While some chose to note participate in this phenomenon of holiday romances, others merely take not of it.

Sophomore criminal justice major Dan Trovillion said he has never faced the issue because his girlfriend of three years not only goes to Northeastern, but is from his hometown as well. However, he said he has seen many of his friends in that situation.

“There are about 30 of us that are really close at home,” he said. “I have seen some of them go through getting back together with someone, trying to avoid an ex and coping with missing their college boyfriends or girlfriends during the holidays.”

However, Trovillion said he has seen the holiday romance affect not only couples, but friendships as well.

“I don’t know if it has to do with the fact of how close we all are or that there are just so many of us that are so close or that people feel especially lonely during the holidays, but whenever we are all home on break, my friends are just always hooking up with each other. In fact, we almost always make bets at the beginning of the break who will hook up with who,” he said.

Trovillion said that all the hook ups can sometimes lead to controversy between friends, “especially when people start to hook up with friends’ exes.” Everyone is usually able to walk away just as good friends, “and usually nothing more,” as when the break started.

“The holidays are a great time to spend with the one you love,” he said. “If the one you love at the time turns out to be your close friend, then hey, so be it.”

Some students succumb to this pressure and reunite with their past loves, while others withstand the pressure and pass on seasonal romance.

For freshman business major Ryan Carroll, going to college meant having new experiences, which he wanted both himself and his girlfriend, who goes to the University of Albany. They agreed to separate, but after just a few short months, Carroll decided he wanted to stay with her and plans to get back together this break.

“We’re going to spend New Year’s Eve in Montreal, Canada,” he said. “We just want to spend as much time as we can together.”

However, not everyone who separated from their significant other gets back together for the holidays.

“My ex-boyfriend graduated from high school a year before I did,” Diaz said. “He broke it off right before he left for college, and then in December of his freshman year he wanted to get back together, but I said no.”

Others must confront their old flames with the sometimes uncomfortable reality of having a new significant other.

Freshman computer science major John Myer and freshman undecided major Heather Paratore began dating shortly after arriving at Northeastern. Both of them had just ended long-term high school relationships.
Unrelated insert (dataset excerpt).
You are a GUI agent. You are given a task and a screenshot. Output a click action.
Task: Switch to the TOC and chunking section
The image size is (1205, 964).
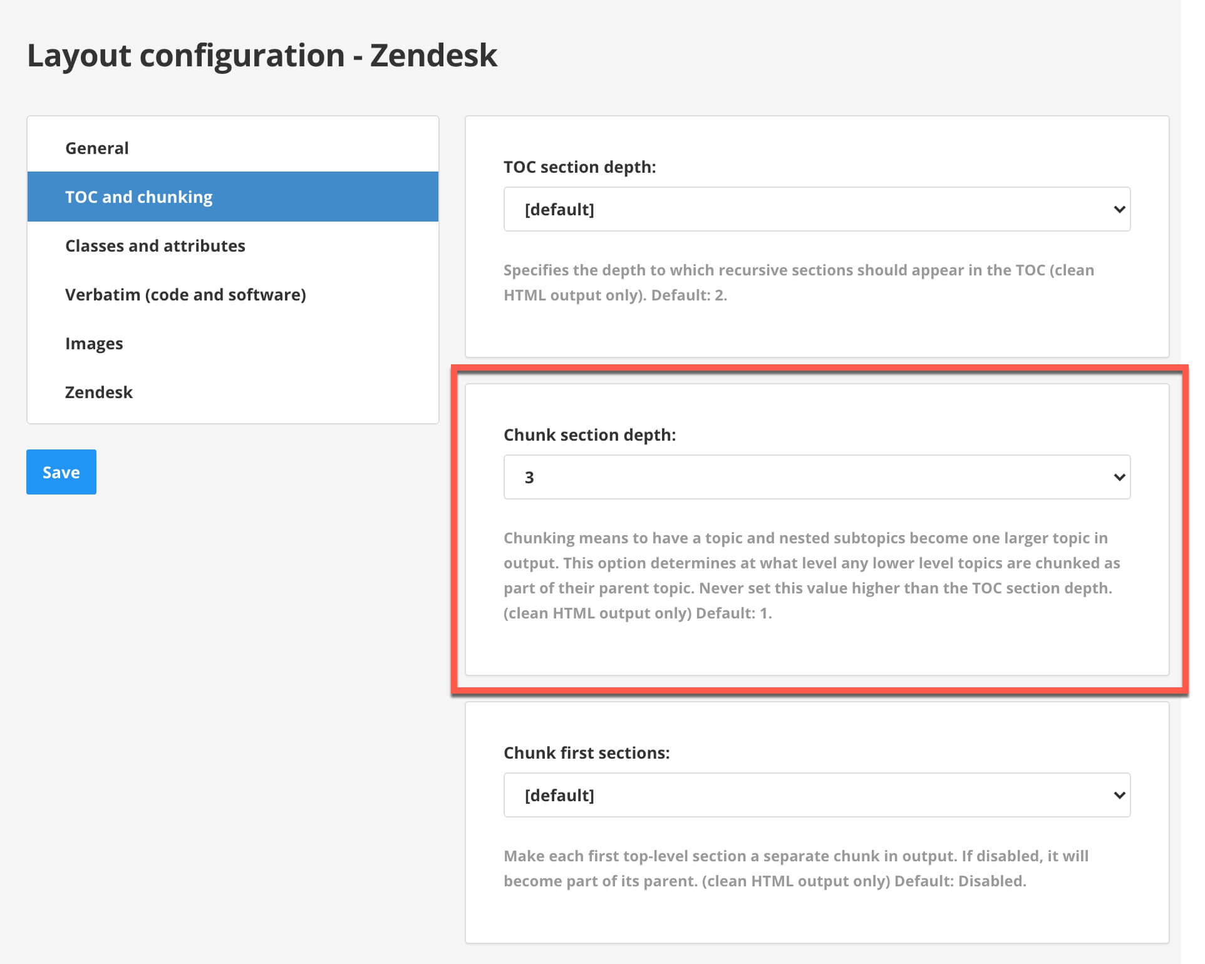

For Myer, he and his ex-girlfriend, Tyffany, were together for five years before he broke it off because “it was just not working out.” Myer said although he had moved on, she had not, as she frequently called and sent him text messages. Because of this, Myer felt it would be better not to tell her directly about Paratore, although she is aware.

“Facebook will tell you everything,” he said.

As for Paratore, she and her ex-boyfriend Mike dated for two years before she broke it off. She said the main reason was distance – they were eight hours apart – but also because she was meeting new people. Paratore said if it weren’t for distance however, they probably would still be together.

With long relationships in their past, the two are sure they will encounter their exes over the season, as they haven’t severed all ties with them.

“I’m close to his family,” Paratore said. “I’m most likely going to see him. But we’re both seeing other people, so we’re not getting back together.”

Myers’ situation is very much the same, he said.

“I’m not sure what she’s going to do,” he said, referring to how his ex frequently tries to contact him. “We’re most likely going to see each other, but I just want to stay friends.”

Although both emphasized the inevitability of the encounters, they said even amidst the overhead pressure of mistletoe and New Year’s celebrations, the two will remain faithful and resist the temptation of the holiday hookup. But the two said they still wish they lived near one another so they could spend the holidays together.